ATLANTA — Atlanta Mayor Kasim Reed signaled a thaw in an ongoing feud with public safety workers Monday, after the Georgia Supreme Court ruled in favor of the city in a lawsuit filed by firefighters, police and other city employees over changes to the city’s pension system.
The ongoing suit had led Reed to withhold raises to public safety personnel. The mayor said he wouldn’t give raises to employees who had sued the city.
Monday Reed said “I look forward to getting back to the table with them.”
The police and firefighter unions sued saying the five percent pay raises they got were canceled out by the five percent they had to pay into the pension.
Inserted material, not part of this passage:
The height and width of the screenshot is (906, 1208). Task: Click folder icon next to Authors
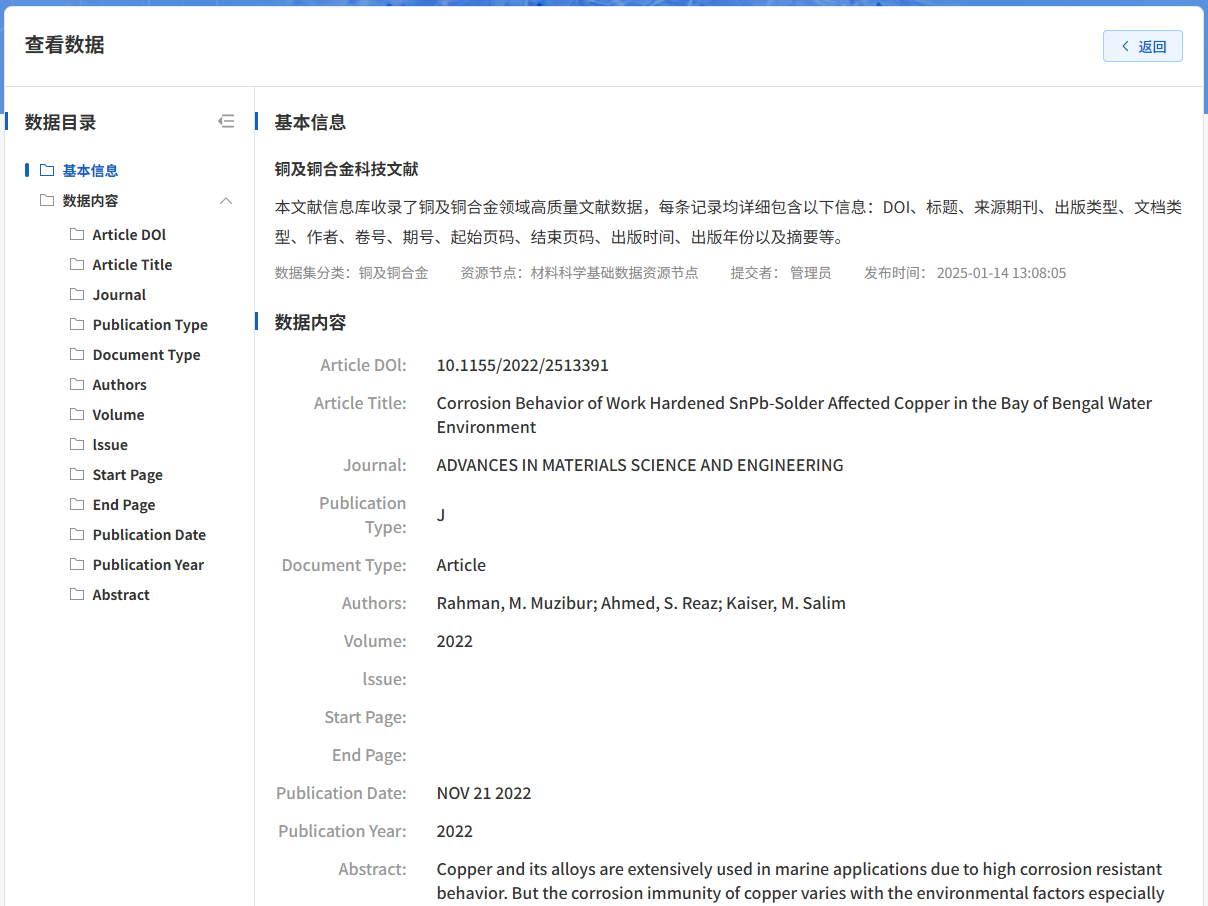pyautogui.click(x=77, y=385)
The high court upheld a Fulton County court ruling that dismissed their class-action lawsuit against the city.
Firefighters union vice president Vic Bennett said that he regretted losing the court case, but added that he welcomed the mayor’s conciliatory tone and offer to open talks. “I look forward to that day. We’ve always been open and willing to meet with the mayor. To this day we have not. And hopefully with today’s decision, he’ll do this now,” Bennett said Monday.
Bennett said the union had stopped paying for a billboard that has displayed over the downtown connector since summertime, complaining that Reed “doesn’t care” about public safety. Reed said he’d like the billboard gone before talks start. A drive-by of the site indicates the billboard is not longer there.
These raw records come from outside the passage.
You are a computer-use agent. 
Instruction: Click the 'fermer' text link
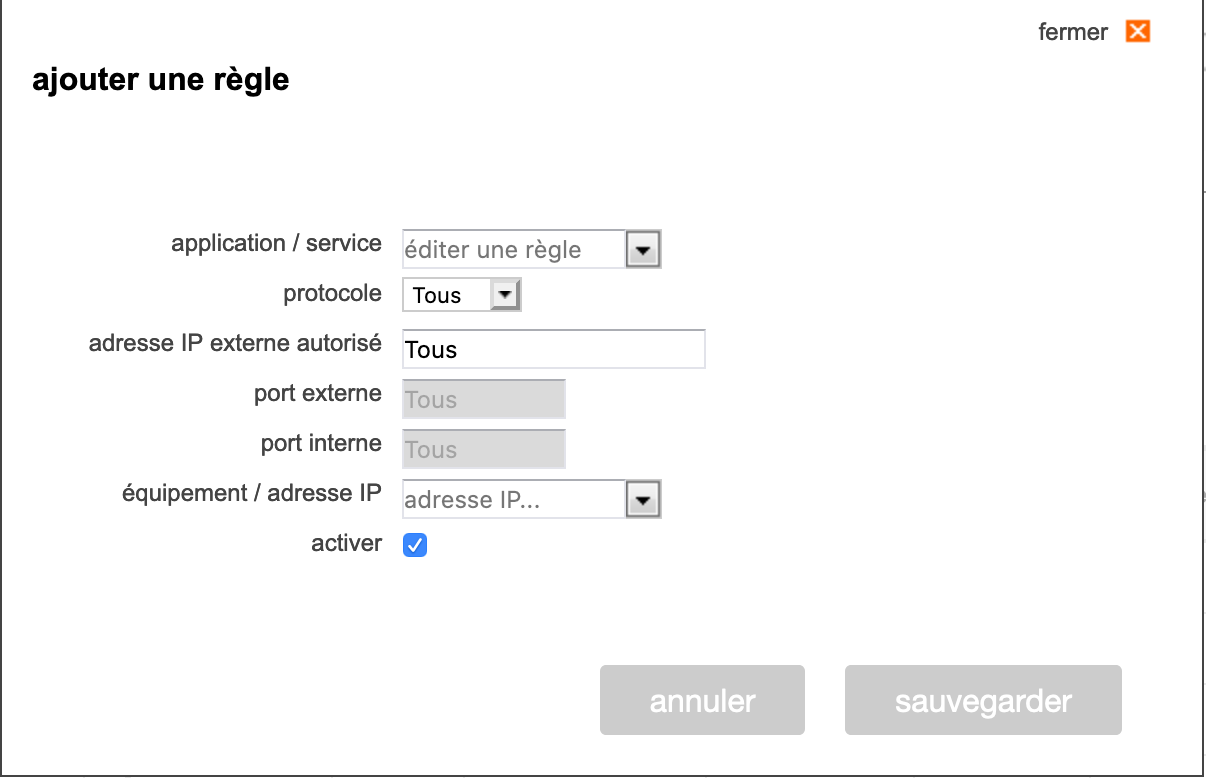[x=1073, y=32]
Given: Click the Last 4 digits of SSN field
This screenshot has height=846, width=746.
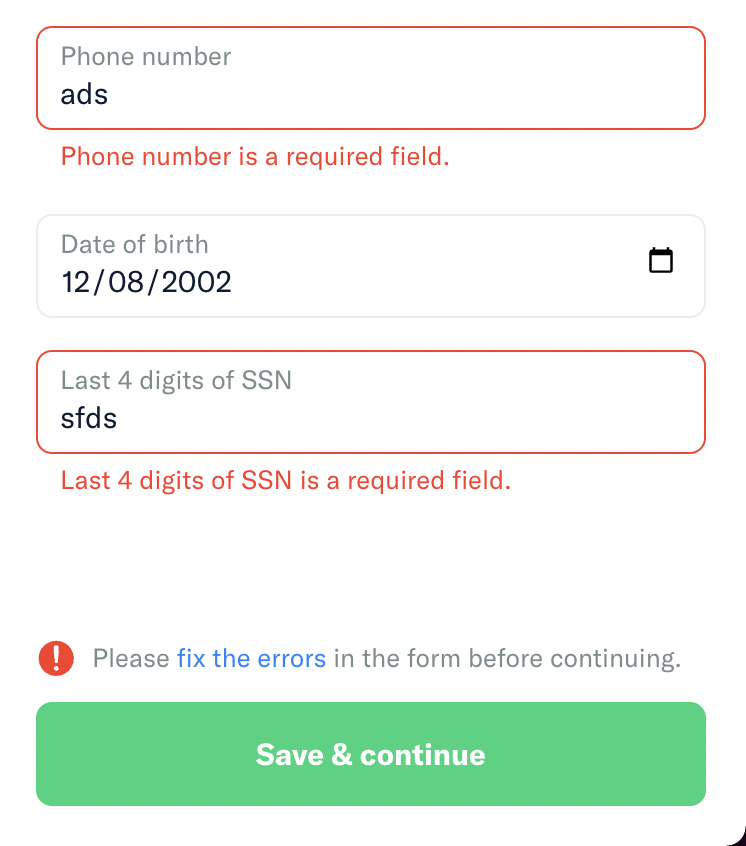Looking at the screenshot, I should click(x=370, y=402).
Before the so called “pension reform,” City of Atlanta employees were required to contribute 7 to 8 percent of their annual salary to their pension plan. In June 2011, the city amended the pension plans to require employees to contribute 12 to 13 percent of their annual salary to the plans and left room for the amount to be increased to 12 and 13 percent.
In the decision, Presiding Justice P. Harris Hines wrote the local ordinance “did not alter Plaintiffs’ pension benefits, but rather modified their pension obligations, and in no manner divested Plaintiffs of their earned pension benefits, so as to implicate constitutional concerns.”